Stripper Heels Changed My Life
“...and no joke, she just whips her leg around from the stage and totally clocks him in the face, busts his nose open.” I was between sets; I had paused my music and could hear the two “bros” in the free weights area. They were recounting a story from a night at a strip club or a bachelor party or whatever else it is guys like them do with their money.
“She had on those clear stripper heels that are huge. The big plastic ones that they clack together when they want money? One of those, just…boom, right in his face.”
This was my cue to turn my late 90s hip-hop mix back on. The mention of “stripper heels” brought me right back to 1998. This was the year of “Gettin’ Jiggy Wit It,” Britney Spears rise to fame, and Armageddon. For me, it was all about the StairMaster and the Muscle & Fitness Hers magazine - dog-eared and sweat-stained with the tips and tricks I would need to go back to later.
This, ladies and gentlemen, was Kylie at 18. Kylie before social media and Reels and kids. Kylie, who was influenced by fitness magazines and Kiana’s Flex Appeal on ESPN. This was the year I saw my favorite fitness instructor walk out on stage at a body-building show. Here was this woman I wanted to be my best friend - completely transformed into a tanned, glistening and rippled mass of lean muscle, bleach-blonde hair, and vibrantly white teeth.
She once told us about how she ate ice cream with protein powder sprinkled on top. This is what I wanted out of life.
That was Kylie at 18. Next up: college. The first job. Married. Having a baby. All the stuff of “life” that we all seem to encounter. In the back of my head, the smiling, tanned and shredded woman on stage was still flexing and holding. The market folded on most of the fitness magazines I loved, and social media influencers replaced them.
I promised myself: someday I would compete in a body-building show. It was the thing I thought about when I couldn’t sleep at night or when I saw a celebrity with abs in a movie. The desire was there, but it wasn’t enough.
I remember the lunch like it was yesterday. Brooks was nine months old, Pat was telling me something about work, but I wasn’t really listening.
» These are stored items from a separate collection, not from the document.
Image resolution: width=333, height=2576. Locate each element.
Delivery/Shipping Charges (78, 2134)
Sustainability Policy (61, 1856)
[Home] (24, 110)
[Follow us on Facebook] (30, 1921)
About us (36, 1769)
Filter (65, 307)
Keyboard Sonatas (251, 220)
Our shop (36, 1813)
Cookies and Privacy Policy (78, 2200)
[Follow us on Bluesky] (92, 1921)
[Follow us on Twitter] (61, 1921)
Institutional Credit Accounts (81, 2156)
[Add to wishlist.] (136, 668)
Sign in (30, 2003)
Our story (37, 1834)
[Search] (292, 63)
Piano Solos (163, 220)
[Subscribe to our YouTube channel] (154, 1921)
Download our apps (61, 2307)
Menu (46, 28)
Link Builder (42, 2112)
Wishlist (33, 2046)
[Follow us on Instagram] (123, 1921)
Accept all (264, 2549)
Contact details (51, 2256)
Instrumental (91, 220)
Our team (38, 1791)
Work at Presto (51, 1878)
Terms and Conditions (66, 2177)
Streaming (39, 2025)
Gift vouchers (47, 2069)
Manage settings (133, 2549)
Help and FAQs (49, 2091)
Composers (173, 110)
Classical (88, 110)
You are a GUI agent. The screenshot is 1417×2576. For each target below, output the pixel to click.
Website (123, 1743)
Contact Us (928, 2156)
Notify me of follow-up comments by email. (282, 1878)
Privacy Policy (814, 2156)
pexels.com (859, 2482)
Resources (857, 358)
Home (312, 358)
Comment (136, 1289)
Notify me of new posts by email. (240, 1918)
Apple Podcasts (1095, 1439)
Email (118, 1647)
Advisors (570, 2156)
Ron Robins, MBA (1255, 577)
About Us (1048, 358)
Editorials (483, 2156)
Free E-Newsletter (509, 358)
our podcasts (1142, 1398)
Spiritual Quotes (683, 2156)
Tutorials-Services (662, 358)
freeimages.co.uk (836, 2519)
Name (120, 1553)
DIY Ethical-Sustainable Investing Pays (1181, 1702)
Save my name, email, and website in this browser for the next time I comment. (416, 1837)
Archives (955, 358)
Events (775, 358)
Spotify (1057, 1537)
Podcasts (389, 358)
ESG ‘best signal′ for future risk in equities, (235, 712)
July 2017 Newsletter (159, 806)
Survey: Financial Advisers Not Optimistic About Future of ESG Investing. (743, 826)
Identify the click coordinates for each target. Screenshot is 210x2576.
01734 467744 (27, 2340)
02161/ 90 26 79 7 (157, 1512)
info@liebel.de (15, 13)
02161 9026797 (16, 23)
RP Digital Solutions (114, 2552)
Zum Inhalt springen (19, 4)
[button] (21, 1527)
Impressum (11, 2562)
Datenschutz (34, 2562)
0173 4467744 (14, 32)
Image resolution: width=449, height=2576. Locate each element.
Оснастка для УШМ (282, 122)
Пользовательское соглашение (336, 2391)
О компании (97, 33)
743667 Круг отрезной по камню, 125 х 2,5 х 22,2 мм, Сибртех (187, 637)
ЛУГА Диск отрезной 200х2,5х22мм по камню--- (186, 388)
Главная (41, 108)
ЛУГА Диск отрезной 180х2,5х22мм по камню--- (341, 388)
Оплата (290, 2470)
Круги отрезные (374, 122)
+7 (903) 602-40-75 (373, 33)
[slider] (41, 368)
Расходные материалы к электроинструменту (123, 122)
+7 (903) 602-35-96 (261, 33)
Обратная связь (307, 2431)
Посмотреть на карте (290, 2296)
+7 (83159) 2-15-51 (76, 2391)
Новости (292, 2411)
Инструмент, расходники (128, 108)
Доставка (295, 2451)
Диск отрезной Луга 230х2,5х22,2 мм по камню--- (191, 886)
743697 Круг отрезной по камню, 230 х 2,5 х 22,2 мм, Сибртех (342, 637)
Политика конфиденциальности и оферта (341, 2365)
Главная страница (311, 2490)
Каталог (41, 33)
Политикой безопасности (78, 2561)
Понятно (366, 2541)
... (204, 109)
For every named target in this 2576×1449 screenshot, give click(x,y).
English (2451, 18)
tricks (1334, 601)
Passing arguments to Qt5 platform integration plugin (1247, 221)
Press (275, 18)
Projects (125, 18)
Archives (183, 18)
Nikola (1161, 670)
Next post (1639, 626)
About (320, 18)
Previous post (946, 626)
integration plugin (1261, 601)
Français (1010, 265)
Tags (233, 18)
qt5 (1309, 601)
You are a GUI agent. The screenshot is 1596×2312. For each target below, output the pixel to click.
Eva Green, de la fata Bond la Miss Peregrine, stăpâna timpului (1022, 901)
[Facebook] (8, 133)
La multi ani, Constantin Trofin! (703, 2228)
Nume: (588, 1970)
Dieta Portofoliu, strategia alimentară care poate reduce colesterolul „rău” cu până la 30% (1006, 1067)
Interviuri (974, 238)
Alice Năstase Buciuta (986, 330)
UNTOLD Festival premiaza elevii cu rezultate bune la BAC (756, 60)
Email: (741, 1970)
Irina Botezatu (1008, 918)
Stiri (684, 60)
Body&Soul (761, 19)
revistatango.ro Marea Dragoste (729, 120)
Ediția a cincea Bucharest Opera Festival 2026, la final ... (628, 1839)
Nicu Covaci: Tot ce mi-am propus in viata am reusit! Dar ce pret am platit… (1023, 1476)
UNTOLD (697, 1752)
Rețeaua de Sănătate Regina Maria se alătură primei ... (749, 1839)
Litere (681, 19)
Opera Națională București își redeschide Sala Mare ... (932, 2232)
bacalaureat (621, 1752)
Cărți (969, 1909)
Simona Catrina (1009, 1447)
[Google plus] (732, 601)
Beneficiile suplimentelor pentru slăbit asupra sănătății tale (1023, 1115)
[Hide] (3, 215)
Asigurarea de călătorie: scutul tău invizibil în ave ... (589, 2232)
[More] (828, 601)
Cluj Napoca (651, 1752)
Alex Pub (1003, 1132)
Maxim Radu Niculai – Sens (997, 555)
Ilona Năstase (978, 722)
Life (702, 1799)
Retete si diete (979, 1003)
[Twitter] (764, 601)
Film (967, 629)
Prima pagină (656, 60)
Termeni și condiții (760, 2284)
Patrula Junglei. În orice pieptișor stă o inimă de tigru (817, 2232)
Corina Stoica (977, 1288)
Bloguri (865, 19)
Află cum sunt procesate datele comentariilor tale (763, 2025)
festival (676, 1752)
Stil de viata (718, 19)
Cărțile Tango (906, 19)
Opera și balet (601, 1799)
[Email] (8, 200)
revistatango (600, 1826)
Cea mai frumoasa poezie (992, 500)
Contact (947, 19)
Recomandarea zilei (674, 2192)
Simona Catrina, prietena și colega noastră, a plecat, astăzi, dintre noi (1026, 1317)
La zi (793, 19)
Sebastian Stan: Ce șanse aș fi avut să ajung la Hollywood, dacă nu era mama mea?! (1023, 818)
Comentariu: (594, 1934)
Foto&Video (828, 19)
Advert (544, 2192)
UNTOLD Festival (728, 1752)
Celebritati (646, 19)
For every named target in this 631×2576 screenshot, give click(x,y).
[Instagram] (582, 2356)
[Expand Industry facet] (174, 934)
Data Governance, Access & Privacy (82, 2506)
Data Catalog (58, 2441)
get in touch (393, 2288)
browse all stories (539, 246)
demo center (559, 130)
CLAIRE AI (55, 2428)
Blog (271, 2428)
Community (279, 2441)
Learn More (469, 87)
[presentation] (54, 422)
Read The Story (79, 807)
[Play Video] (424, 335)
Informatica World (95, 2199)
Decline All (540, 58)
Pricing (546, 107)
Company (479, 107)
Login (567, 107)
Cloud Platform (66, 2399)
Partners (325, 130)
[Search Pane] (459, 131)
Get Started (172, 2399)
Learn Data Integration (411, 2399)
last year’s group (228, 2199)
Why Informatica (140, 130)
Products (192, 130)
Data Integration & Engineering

I was too focused on the little advertisement sitting on our table promoting the new gym down the street. As a new mom, I was feeling it - I wanted to be fit again; I wanted the pre-baby body again. The ad featured their female trainer on stage in a turquoise bikini - tanned, oiled, abs, smiles.
I had to have it. I signed up.
For months I trained alongside a group of women who wanted to eat, work, and live like bikini competitors - it was nothing short of amazing. I followed a meal plan. I lifted weights. We watched each other’s bodies transform.
I had the body, but to complete the picture, I needed the heels. The chunky, resin, platform heels that give you an extra four inches and can break a bachelor’s nose. This was 2013 - Amazon wasn’t quite what we know it as today. You had to go to a certain kind of store to get those heels. And while you were there, you picked up hair extensions, spray-on tanner, and a bikini covered in sequence.
You know, *that* kind of store.
My first competition was in July of 2013. I looked just like my trainer - blonde extensions, George-Hamilton-deep tan, oiled-up pecs and glutes, and abs you could shred cheese off of.
All of this balanced on those heels.
I needed more.
I competed again in August and a few more times the year after. My final show was in April of 2015 - the itch was scratched, and I was ready for something else. I had reached my fitness and nutritional goals, but I also knew I had taken it to an extreme. Competitive body-building and competition prep is a discipline and rife with issues (a story for another day), but the process taught me the power of nutrition.
On my path I learned that everyone needed a better understanding of how nutrition impacted them, but not everyone needed to take it to such an extreme. This was a path I walked in stripper heels, this was the path that brought Lift To Get Lean to light.
Once you understand the power of protein, strength training, and getting enough to eat, then you have everything you need to create any physique you want. Extremes are sustainable. Instead, find the thing you want. Find the thing you need more of so you can work into the next thing, and the thing after that.
Eventually, your stripper heels will hang in the back of your closet, reminding you of where you’ve been and where you’re capable of going next.